About the author:
Andrey V. Golubkov, DSc in Philology, Professor of the Russian Academy of Sciences, Leading Research Fellow, A.M. Gorky Institute of World Literature of the Russian Academy of Sciences, Povarskaya 25 a, 121069 Moscow, Russia; National Research university “Higher School of Economics”, Pokrovskiy Bd., 11, 109028 Moscow, Russia.

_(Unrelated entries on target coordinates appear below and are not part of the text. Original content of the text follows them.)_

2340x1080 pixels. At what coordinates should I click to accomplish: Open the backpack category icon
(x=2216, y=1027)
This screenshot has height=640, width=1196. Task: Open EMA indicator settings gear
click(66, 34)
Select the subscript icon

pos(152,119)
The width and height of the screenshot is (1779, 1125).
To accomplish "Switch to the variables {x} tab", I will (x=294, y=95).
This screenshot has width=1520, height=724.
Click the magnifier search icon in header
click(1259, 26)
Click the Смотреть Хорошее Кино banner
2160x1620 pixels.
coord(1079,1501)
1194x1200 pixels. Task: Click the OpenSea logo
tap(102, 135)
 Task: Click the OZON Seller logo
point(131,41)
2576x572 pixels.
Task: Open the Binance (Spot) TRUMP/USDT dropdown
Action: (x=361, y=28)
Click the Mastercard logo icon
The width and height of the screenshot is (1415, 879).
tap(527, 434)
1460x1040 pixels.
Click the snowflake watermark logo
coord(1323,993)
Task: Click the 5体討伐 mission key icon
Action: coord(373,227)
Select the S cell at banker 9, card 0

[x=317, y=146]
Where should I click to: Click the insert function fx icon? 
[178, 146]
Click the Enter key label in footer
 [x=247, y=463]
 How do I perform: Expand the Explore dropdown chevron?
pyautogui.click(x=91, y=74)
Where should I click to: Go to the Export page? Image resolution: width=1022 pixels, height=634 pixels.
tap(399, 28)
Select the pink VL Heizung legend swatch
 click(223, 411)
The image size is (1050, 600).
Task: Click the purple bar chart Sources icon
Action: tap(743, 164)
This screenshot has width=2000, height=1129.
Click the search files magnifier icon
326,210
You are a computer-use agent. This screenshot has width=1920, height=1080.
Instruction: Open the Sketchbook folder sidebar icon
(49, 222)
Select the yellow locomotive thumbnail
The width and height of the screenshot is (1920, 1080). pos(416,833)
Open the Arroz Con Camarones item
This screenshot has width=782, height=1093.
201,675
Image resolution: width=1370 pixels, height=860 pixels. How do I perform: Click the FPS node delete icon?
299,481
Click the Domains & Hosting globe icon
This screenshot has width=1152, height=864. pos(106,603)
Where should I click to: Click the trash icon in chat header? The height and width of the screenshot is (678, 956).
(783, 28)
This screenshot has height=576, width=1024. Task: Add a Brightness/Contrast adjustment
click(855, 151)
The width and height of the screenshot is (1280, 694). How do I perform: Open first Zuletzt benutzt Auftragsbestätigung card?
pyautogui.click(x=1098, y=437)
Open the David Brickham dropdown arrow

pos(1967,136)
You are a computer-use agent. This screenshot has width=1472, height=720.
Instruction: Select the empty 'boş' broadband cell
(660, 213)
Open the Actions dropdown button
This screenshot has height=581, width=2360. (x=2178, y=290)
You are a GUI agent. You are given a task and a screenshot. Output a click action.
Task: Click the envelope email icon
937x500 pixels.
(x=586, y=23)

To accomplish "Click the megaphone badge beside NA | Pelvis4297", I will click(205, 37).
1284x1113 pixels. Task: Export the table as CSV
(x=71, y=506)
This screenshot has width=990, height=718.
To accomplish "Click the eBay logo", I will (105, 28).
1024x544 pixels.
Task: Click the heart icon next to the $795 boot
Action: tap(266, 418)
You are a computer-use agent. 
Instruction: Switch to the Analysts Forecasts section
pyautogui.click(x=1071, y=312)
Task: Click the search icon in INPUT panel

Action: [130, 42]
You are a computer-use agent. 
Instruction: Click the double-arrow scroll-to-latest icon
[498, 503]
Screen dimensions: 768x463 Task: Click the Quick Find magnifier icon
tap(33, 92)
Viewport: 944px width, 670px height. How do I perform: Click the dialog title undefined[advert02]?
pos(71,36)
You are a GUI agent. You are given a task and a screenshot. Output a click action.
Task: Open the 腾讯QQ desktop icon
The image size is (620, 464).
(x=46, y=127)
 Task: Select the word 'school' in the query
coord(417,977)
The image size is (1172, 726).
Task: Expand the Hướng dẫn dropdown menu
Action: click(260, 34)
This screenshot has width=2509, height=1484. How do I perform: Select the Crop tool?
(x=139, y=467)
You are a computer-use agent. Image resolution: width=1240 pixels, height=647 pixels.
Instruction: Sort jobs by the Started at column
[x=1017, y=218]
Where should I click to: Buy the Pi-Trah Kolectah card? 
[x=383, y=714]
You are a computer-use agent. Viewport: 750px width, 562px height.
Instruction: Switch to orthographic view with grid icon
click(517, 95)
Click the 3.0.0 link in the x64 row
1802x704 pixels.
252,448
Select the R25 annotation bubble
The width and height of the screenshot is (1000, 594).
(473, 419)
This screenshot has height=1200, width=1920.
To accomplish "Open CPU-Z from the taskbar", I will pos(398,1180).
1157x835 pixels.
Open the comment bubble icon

ORCID ID: https://orcid.org/0000-0002-7069-1033
E-mail:
Abstract:
The research focuses on the annotated translation into Russian language of the Hesiod’s Dream, large fragment from the 2nd book of the 8th volume of the novel “Clélie, l’histoire romaine” of the French writer of the middle of the 17th century Madeleine de Scudéry, which is a consistent narration about the world history of the literature in Ancient Greece, Ancient Rome, Renaissance Italy, as well as in France from the late Middle Ages up to the 1650’s. The introductory article analyzes the metatextual nature of the narrative (it is presented as the reading of a manuscript by the heroes of the novel, which tells about Hesiod, to whom the muse of poetry Calliope tells the future development of literature), as well as the context of the creation of an episode that reflected the influence of ancient and renaissance poetics and rhetoric. In the course of the research, it is demonstrated that Scudéry builds the logic of the evolution of Western literature in the context of the idea of “progress”: the ancient and Renaissance Italian tradition appears as a stage that prepared the flowering of gallant poetry in France; such an understanding of the logic of the development of Western literature, leading to an emphasis on the role of women and focusing on light love poetry (Catullus, Petrarca) to the detriment of the philosophical tradition (Dante) is the result of the cultural policy of Superintendent Nicolas Fouquet, who was considered by a significant part of the French elites as a new “Patron of the Arts”.